FEBRUARY 2026 Edition

Why Your Data Architecture Cannot Support Agentic Analytics

Across industries, Chief Data Officers report a consistent challenge: their current architecture cannot support the agentic analytics capabilities their organizations are demanding.

A CDO at a Fortune 500 retailer: "We have 40 data engineers maintaining pipelines. We have a six-month backlog of data requests. The CEO now expects AI agents to answer business questions in real-time. Our architecture was not designed for this."

Most organizations built data infrastructure for predictable BI workloads. AI agents generate unpredictable queries, require access across multiple systems, and need sub-second response times.

Inside: why the semantic layer is critical, research showing 65% of data leaders prioritize agentic analytics, and how PL Developments transformed from complex ETL to AI-ready analytics.


INNOVATION SPOTLIGHT

The Semantic Layer: Why Business Context Is Critical for Agentic Analytics

Raw database schemas are insufficient for AI consumption. Column names and table structures lack business context.

AI agents need to understand what data means in your business context. Without this, agents guess at definitions, misinterpret relationships, and deliver answers that look right but are wrong. A semantic layer defines business concepts once and maps them to underlying tables across all systems.

Effective semantic layers are: integrated into the query engine for programmatic access; store business logic in one place; enable agent-accessible queries through MCP or SQL; and enforce row-level security ensuring agents only see authorized data.

Dremio's AI Semantic Layer provides this foundation. Business context is defined once, enforced everywhere, and accessible to both humans and AI agents. Built into the query engine, not bolted on.


Customer Highlight

PL Developments: Building the Architecture for AI

PL Developments faced the same challenge as many organizations: their legacy architecture could not support AI. Manufacturing 5,000 OTC pharmaceutical products for major retailers, they had hundreds of ETL jobs consuming 30% of ERP resources. When they wanted to deploy AI agents for customer communications and quality processes, the fragmented data landscape made it impossible.

They adopted Dremio as a unified data access layer, connecting operational data in Postgres with analytical datasets in their Iceberg lakehouse in real time. With this foundation in place, they integrated Cursor AI directly via MCP (Model Context Protocol) Server, giving AI agents secure, governed access to unified data with full business context.

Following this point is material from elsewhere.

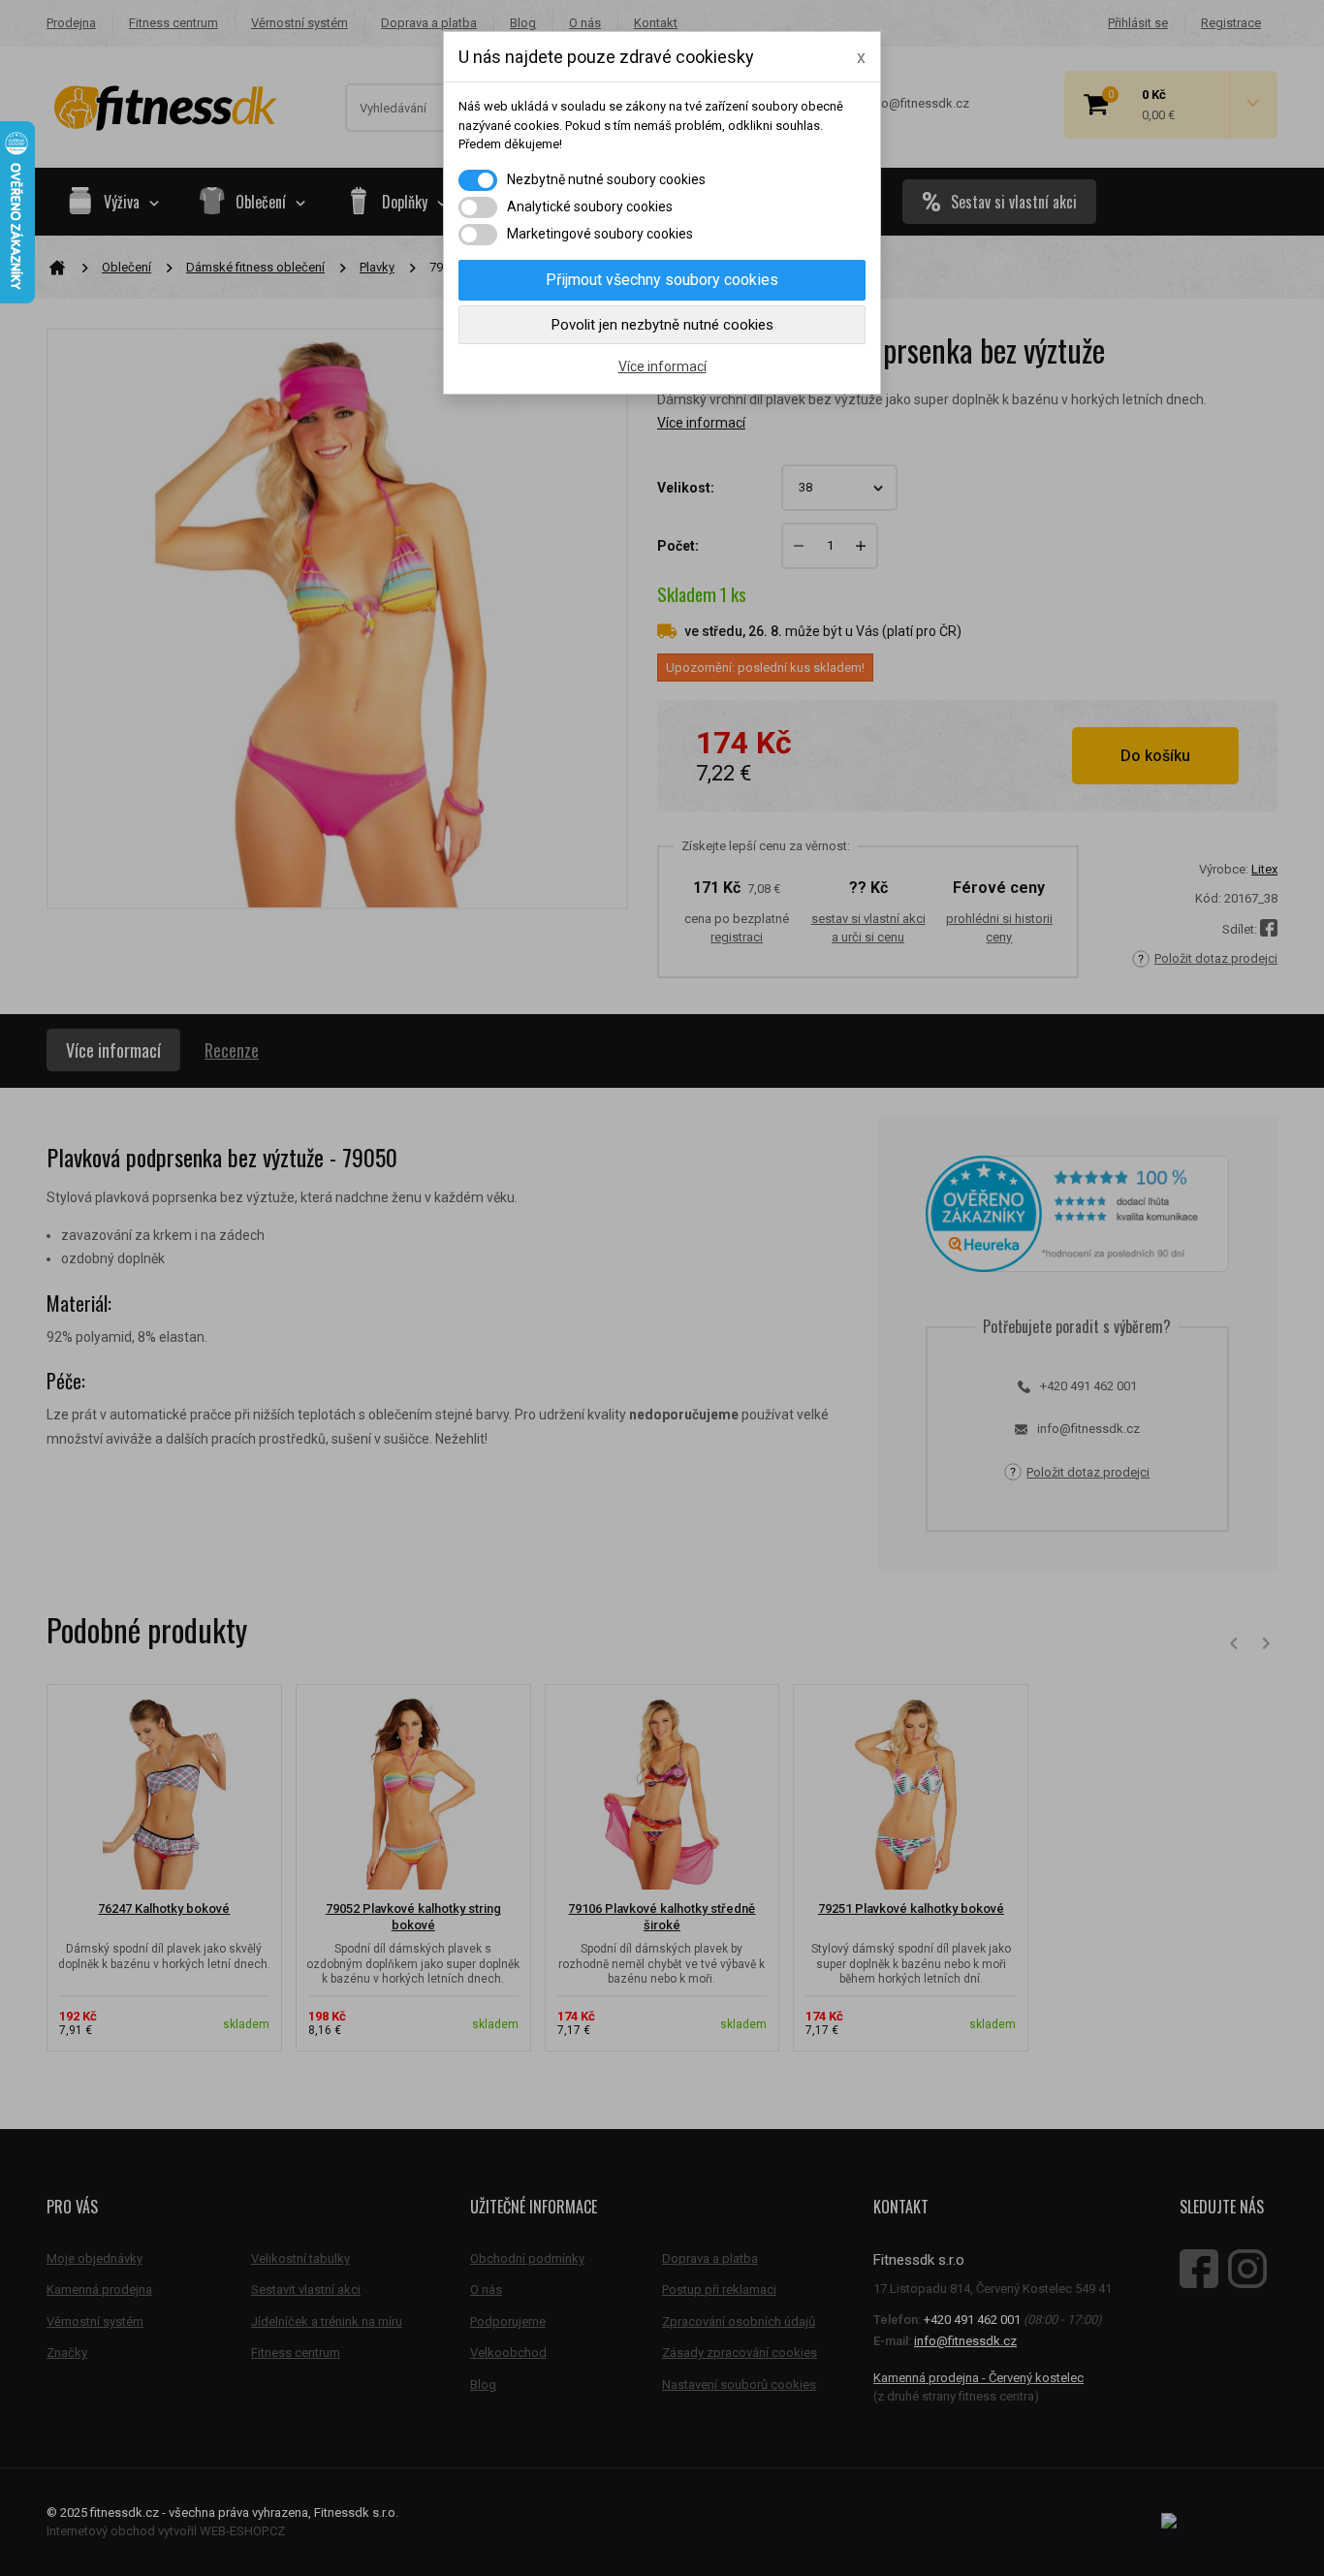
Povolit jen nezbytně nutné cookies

Results: PL Developments deployed LLM applications that generate customer communications in under a minute and query FDA databases for vendor warning letters in real time. By retiring legacy ETL, they freed 30% of ERP resources and reduced complex analytical queries to 6 seconds.


MARKET INSIGHT

The 2026 State of the Data Lakehouse & AI

65% of data leaders prioritize agentic analytics for 2026, but 70% say siloed data and weak governance are blocking progress.

According to Dremio's 2026 State of the Data Lakehouse & AI Report, 92% plan to move most analytic and AI workloads to the lakehouse within the next year. Nearly half cite lack of unified, AI-ready data. 40% highlight poor data quality and missing semantic definitions. As organizations deploy agents, shared definitions and metrics are no longer optional but essential for reliable AI operations.


Executive note

Rethinking Data Architecture for Agentic Analytics

Over the past quarter, I have met with dozens of Chief Data Officers. I ask every data leader: "If you were designing your data architecture today knowing AI agents would generate unpredictable queries across all your data sources, would you make the same architectural decisions?"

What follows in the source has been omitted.